◆ **Amaç A**
Listede "You are a computer-use agent. Viewport: 488px" ifadesini içeren satırdan "click(219, 66)" ifadesini içeren satıra kadar her şeyi, iki uçtaki satırlar da dahil olmak üzere aynen yeniden yazın.

◆ **Seçilen yazı**
Mlliyet Milliyet Blog Milliyet Blog
 
Facebook Connect
Blog Kategorileri
 

28 Ocak '14

 
Kategori
Siyaset
 

Manavgat Ulualan’da amaç rant mı hizmet mi?

Manavgat Ulualan’da amaç rant mı hizmet mi?
 

www.loadtr.com


25 Ocak Cumartesi günü AK Parti belediye başkan adayı Recep Barut seçim ofisinin açılışını yaptı. Sn. Barut’un konuşmalarından anladığımız kadarıyla iktidarın Ulualan Mevkii ile ilgili planları var. Ulualan’ı imara, turizme açacaklarmış. Bu da Manavgatlıların hayrına, çıkarına olacakmış! 
 
Öncelikle Ulualan'da ne yapılacağı, nasıl yapılacağı hakkında Manavgatlıların, Manavgat'ta yaşayanların en ufak bir ilgisi, bilgisi, dahili yok. İktidar karar vermiş, bunu da mahalli seçimlere yaklaştığımız şu günlerde müjde olarak açıkladılar.

◆ **Amaç B**
Manavgat Ulualan hakkındaki yazıya göre, Ulualan'da ne yapılacağı ve nasıl yapılacağı konusunda Manavgatlıların en ufak bir nesi yok? Yazıda sayılanların hepsini verin.

[Bir veri kümesinde listelenen öğeler]
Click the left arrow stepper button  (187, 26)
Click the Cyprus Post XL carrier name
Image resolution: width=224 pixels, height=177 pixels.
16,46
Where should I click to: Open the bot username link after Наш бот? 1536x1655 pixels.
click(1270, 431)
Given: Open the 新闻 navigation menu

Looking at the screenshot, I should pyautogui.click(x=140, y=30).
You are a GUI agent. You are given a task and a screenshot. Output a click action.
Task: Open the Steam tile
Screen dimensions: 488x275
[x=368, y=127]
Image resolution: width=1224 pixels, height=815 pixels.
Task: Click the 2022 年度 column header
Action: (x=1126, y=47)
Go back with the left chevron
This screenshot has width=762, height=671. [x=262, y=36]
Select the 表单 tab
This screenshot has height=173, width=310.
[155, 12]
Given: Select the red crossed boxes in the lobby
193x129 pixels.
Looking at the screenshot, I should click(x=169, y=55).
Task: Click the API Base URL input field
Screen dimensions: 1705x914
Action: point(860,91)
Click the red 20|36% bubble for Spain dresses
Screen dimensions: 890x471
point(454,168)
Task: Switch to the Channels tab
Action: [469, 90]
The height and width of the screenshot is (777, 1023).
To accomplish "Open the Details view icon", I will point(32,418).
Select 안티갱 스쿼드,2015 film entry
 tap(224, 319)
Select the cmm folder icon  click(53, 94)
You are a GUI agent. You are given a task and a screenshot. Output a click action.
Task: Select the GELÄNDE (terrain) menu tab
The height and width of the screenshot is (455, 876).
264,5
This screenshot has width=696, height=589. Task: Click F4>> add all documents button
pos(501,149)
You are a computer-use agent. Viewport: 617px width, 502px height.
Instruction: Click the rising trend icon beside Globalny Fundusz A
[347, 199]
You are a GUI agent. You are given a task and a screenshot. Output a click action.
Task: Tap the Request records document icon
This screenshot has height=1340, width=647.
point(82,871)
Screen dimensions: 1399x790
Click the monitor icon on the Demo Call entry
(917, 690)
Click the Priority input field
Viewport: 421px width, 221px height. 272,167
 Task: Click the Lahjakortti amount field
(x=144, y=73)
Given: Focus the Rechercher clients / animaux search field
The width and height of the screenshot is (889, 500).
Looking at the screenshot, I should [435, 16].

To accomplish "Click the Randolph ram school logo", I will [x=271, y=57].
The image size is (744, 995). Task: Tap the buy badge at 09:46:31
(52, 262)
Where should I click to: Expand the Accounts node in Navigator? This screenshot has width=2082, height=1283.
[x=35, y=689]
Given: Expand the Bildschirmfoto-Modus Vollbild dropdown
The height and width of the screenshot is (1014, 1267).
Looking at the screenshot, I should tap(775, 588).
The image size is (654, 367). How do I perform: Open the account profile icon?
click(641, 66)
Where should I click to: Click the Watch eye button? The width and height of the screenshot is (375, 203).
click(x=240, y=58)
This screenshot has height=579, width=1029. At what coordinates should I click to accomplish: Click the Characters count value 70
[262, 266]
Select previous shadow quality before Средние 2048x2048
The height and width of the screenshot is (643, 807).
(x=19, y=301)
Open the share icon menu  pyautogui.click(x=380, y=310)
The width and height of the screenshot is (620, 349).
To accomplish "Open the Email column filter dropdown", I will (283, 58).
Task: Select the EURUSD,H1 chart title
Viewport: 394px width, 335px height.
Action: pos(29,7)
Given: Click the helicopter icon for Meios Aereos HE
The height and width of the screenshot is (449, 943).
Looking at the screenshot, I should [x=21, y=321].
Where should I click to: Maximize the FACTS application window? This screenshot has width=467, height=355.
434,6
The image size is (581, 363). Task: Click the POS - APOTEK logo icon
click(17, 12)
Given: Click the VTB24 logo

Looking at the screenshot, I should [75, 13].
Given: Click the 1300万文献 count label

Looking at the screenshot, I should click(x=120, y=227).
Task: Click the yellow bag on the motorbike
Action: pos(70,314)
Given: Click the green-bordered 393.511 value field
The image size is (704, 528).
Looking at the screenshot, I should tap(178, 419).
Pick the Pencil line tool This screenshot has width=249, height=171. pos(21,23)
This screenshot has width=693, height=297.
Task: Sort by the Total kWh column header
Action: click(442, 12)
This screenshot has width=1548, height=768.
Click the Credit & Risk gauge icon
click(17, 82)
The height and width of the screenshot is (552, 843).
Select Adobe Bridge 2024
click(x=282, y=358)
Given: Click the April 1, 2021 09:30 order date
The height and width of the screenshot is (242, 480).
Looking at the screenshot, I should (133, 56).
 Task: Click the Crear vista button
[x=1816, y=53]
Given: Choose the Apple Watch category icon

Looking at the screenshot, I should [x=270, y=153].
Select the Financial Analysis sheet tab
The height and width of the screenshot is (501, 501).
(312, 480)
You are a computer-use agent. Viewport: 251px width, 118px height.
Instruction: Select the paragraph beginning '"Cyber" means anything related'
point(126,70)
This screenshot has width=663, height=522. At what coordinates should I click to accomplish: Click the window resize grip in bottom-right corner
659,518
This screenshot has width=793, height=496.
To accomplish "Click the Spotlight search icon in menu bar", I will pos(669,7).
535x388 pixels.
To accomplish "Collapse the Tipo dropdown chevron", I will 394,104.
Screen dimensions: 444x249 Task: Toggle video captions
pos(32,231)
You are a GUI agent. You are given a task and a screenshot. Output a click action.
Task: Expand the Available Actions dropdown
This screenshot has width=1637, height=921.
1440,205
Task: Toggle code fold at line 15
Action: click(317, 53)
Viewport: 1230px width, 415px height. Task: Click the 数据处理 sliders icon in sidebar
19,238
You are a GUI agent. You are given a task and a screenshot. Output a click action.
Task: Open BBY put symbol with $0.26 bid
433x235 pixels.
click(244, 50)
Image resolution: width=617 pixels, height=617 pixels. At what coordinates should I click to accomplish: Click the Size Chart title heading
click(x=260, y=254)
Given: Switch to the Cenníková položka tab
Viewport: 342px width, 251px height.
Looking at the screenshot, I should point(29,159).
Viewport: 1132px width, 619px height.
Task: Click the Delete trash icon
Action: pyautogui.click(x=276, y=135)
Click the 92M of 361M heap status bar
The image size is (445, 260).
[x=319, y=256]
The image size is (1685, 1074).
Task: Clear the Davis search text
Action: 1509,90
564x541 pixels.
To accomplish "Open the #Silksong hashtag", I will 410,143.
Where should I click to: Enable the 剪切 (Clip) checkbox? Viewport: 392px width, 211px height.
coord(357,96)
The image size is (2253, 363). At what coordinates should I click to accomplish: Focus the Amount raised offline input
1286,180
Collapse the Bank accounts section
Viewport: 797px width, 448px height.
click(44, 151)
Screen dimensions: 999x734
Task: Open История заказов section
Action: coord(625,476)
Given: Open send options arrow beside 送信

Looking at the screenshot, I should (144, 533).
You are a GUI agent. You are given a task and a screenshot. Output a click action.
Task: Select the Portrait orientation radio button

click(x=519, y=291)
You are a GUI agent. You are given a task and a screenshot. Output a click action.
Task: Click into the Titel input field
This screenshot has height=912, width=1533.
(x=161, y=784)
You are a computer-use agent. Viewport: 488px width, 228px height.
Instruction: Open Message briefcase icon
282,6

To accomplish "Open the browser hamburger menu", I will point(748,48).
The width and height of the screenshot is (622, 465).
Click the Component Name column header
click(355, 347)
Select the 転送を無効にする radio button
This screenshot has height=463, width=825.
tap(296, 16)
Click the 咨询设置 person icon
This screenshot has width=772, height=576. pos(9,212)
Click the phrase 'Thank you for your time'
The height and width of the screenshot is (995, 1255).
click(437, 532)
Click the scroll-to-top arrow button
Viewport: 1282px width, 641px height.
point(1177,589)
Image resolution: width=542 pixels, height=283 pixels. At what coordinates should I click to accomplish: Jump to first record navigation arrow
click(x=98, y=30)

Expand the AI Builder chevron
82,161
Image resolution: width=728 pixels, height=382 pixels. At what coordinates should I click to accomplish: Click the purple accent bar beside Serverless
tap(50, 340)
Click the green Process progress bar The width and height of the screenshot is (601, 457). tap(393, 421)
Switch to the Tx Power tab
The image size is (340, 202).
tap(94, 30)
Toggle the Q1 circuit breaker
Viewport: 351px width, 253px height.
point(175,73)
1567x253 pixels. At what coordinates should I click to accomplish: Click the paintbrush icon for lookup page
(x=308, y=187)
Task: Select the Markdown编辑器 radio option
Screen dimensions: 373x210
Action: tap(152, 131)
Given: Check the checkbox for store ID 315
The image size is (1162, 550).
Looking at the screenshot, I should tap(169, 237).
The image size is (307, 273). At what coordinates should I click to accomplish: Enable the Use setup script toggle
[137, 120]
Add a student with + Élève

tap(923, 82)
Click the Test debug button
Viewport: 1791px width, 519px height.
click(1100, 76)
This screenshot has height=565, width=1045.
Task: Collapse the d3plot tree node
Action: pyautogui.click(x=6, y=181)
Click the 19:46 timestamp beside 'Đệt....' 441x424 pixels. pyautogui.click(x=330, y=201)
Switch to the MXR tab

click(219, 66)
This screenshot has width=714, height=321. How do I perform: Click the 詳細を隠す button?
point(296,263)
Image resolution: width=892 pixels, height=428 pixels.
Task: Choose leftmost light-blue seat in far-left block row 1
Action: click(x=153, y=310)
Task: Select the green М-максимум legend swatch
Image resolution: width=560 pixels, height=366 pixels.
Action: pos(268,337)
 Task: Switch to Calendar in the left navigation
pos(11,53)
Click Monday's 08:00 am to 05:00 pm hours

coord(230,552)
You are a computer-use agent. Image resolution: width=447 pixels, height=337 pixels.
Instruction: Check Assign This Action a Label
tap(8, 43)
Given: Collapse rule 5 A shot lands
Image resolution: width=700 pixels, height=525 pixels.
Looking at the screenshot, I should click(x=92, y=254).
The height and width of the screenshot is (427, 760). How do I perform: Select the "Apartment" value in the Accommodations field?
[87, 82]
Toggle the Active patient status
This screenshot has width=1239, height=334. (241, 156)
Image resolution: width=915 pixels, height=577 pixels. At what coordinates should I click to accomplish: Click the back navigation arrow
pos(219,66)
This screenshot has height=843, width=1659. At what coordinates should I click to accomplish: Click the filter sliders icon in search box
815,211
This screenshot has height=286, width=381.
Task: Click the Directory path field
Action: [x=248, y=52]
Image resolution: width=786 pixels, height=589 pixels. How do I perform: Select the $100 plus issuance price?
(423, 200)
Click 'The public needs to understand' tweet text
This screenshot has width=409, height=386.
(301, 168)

◆ **Tam cevap A**
You are a computer-use agent. Viewport: 488px width, 228px height.
Instruction: Open Message briefcase icon
282,6

To accomplish "Open the browser hamburger menu", I will point(748,48).
The width and height of the screenshot is (622, 465).
Click the Component Name column header
click(355, 347)
Select the 転送を無効にする radio button
This screenshot has height=463, width=825.
tap(296, 16)
Click the 咨询设置 person icon
This screenshot has width=772, height=576. pos(9,212)
Click the phrase 'Thank you for your time'
The height and width of the screenshot is (995, 1255).
click(437, 532)
Click the scroll-to-top arrow button
Viewport: 1282px width, 641px height.
point(1177,589)
Image resolution: width=542 pixels, height=283 pixels. At what coordinates should I click to accomplish: Jump to first record navigation arrow
click(x=98, y=30)

Expand the AI Builder chevron
82,161
Image resolution: width=728 pixels, height=382 pixels. At what coordinates should I click to accomplish: Click the purple accent bar beside Serverless
tap(50, 340)
Click the green Process progress bar The width and height of the screenshot is (601, 457). tap(393, 421)
Switch to the Tx Power tab
The image size is (340, 202).
tap(94, 30)
Toggle the Q1 circuit breaker
Viewport: 351px width, 253px height.
point(175,73)
1567x253 pixels. At what coordinates should I click to accomplish: Click the paintbrush icon for lookup page
(x=308, y=187)
Task: Select the Markdown编辑器 radio option
Screen dimensions: 373x210
Action: tap(152, 131)
Given: Check the checkbox for store ID 315
The image size is (1162, 550).
Looking at the screenshot, I should tap(169, 237).
The image size is (307, 273). At what coordinates should I click to accomplish: Enable the Use setup script toggle
[137, 120]
Add a student with + Élève

tap(923, 82)
Click the Test debug button
Viewport: 1791px width, 519px height.
click(1100, 76)
This screenshot has height=565, width=1045.
Task: Collapse the d3plot tree node
Action: pyautogui.click(x=6, y=181)
Click the 19:46 timestamp beside 'Đệt....' 441x424 pixels. pyautogui.click(x=330, y=201)
Switch to the MXR tab

click(219, 66)

◆ **Tam cevap B**
İlgisi, bilgisi ve dahili.